## Running Python Scripts Directly

If you want to run the training scripts directly (without SLURM or the shell scripts), follow these steps:

1. **Create and activate a Python virtual environment** (recommended):
  ```bash
  python3 -m venv venv
  source venv/bin/activate
  pip install --upgrade pip
  pip install -r requirements.txt  # (if available, or install needed packages manually)
  ```

2. **Run the desired script with your chosen arguments**. For example:
  ```bash
  python3 train_deltanet.py --data_dir data/mm_T150 --alphabet pm1 --cuda --amp --amp_dtype bf16 --layers 2 --d_model 256 --heads 8 --dropout 0.1 --lr 3e-4 --weight_decay 0.001 --batch_size 256 --num_workers 4 --save_path ckpt_deltanet_rowtf_step1_clean.pt
  ```
  Adjust the arguments as needed for your experiment.

3. **Notes:**
  - You must install all required Python packages (see the shell scripts for dependencies).
  - GPU training requires a compatible CUDA environment and the correct version of PyTorch.
  - You can set environment variables before running the script to override defaults, e.g.:
    ```bash
    D_MODEL=512 python3 train_transformer.py ...
    ```
  - For best reproducibility, use the shell scripts or SLURM jobs as described above.

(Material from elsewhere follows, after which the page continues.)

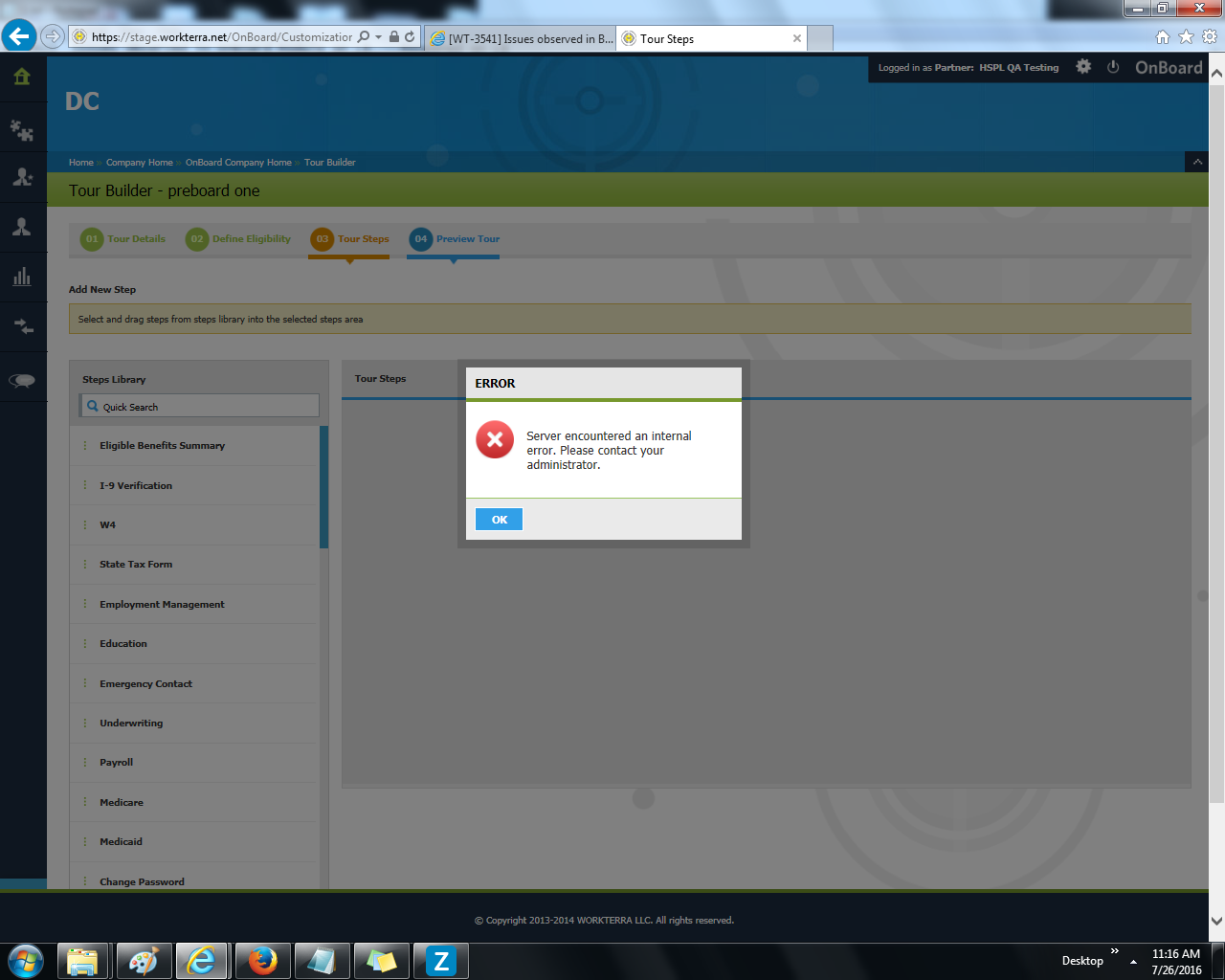Click the Quick Search input field
This screenshot has height=980, width=1225.
tap(201, 407)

# Matrix Multiplication Model Training Suite

This repository provides scripts and utilities for training and benchmarking various neural network architectures (DeltaNet, Transformer, RNN, RWKV, Mamba) on matrix multiplication tasks. All training is managed via shell scripts and SLURM for reproducibility and ease of use on clusters.

## General Usage

1. **Prepare your data**: Place your dataset in the `data/` directory. Each script expects a specific data folder (see script or adjust `DATA_DIR` variable).

2. **Edit hyperparameters**: You can override most training parameters by setting environment variables before running the script, or by editing the script directly.

3. **Run the desired model script**:

### DeltaNet
```bash
sbatch delta.sh
```

### Transformer
```bash
sbatch transformer.sh
```

### RNN
```bash
sbatch rnn.sh
```

### RWKV
```bash
sbatch rwkv.sh
```

### Mamba
```bash
sbatch mamba.sh
```

Each script will set up a virtual environment, install dependencies, and launch training with the specified configuration. Logs and checkpoints will be saved as defined in each script.

## Customization

- To change hyperparameters, either edit the shell script or set environment variables, e.g.:
  ```bash
  D_MODEL=512 BATCH_SIZE=128 sbatch delta.sh
  ```
- To use a different dataset, set `DATA_DIR`:
  ```bash
  DATA_DIR=$PWD/data/my_dataset sbatch transformer.sh
  ```

## Requirements

- SLURM cluster with GPU nodes
- Python 3.8+

## Notes

- All scripts are self-contained and will create their own virtual environments in `/tmp` by default.
- For troubleshooting, check the log files specified in each script (e.g., `delta.log`).